Aim of the exercise: Return every one of the following records word for word, leaving the pictures out.

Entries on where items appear
+ + + + + + +

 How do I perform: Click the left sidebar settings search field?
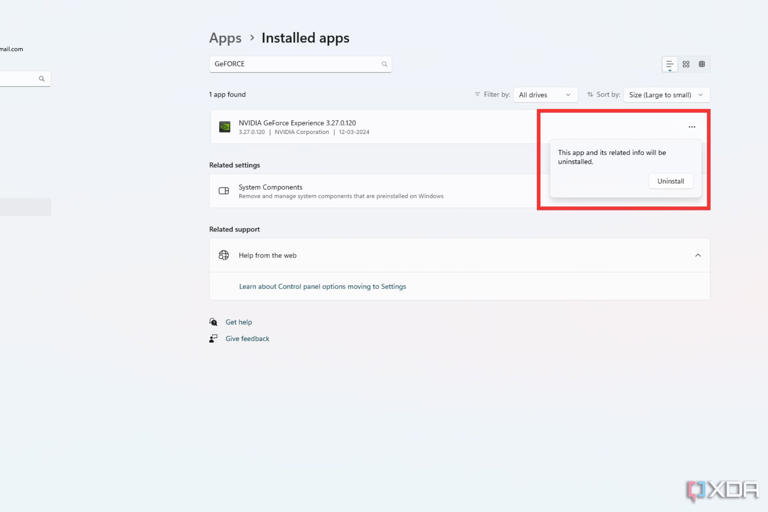18,79
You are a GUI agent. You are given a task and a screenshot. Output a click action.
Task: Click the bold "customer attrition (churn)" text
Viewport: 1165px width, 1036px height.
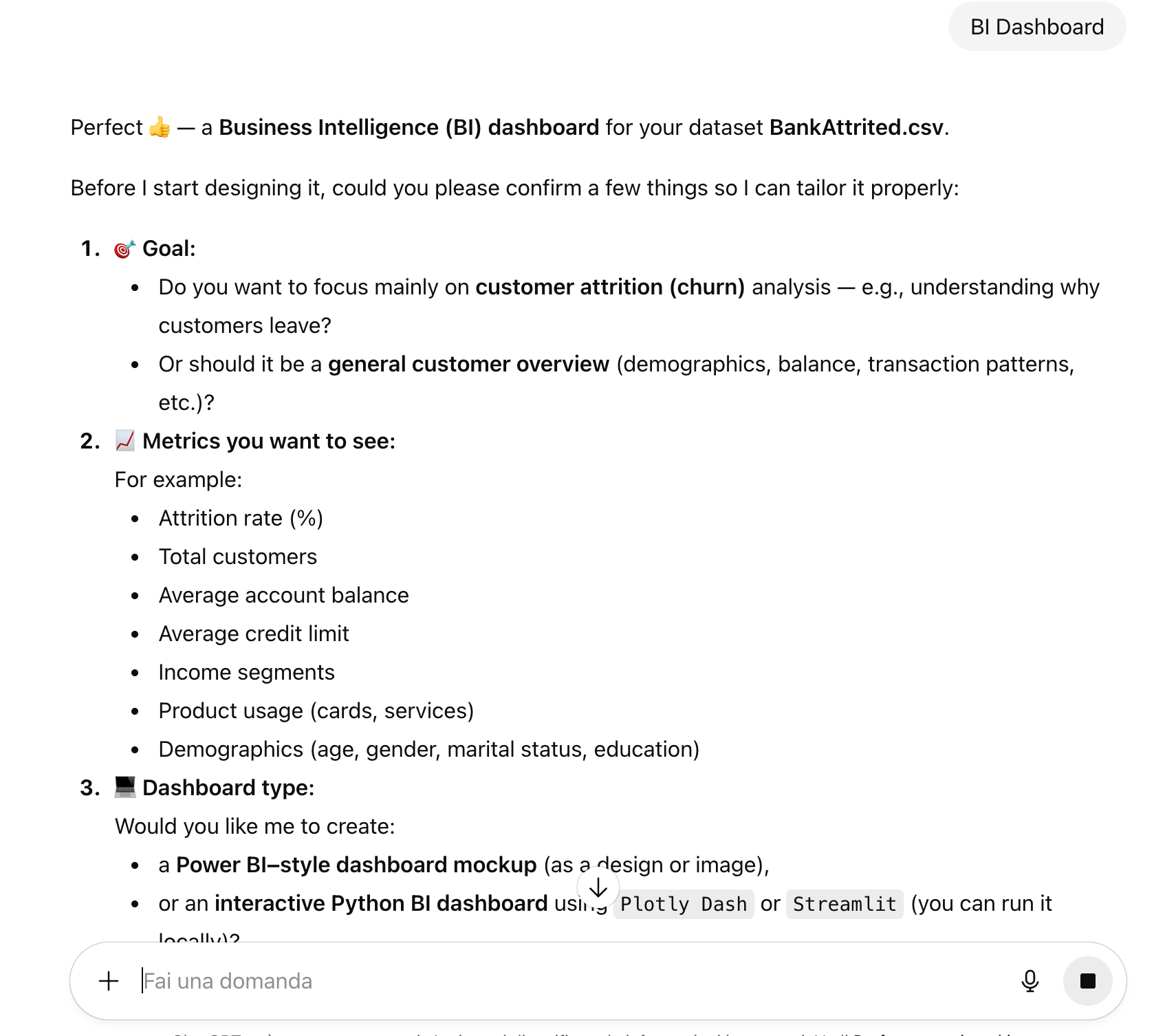click(x=610, y=287)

+ + + + + + +

Solution to this problem:
 How do I perform: Click the left sidebar settings search field?
18,79
You are a GUI agent. You are given a task and a screenshot. Output a click action.
Task: Click the bold "customer attrition (churn)" text
Viewport: 1165px width, 1036px height.
click(x=610, y=287)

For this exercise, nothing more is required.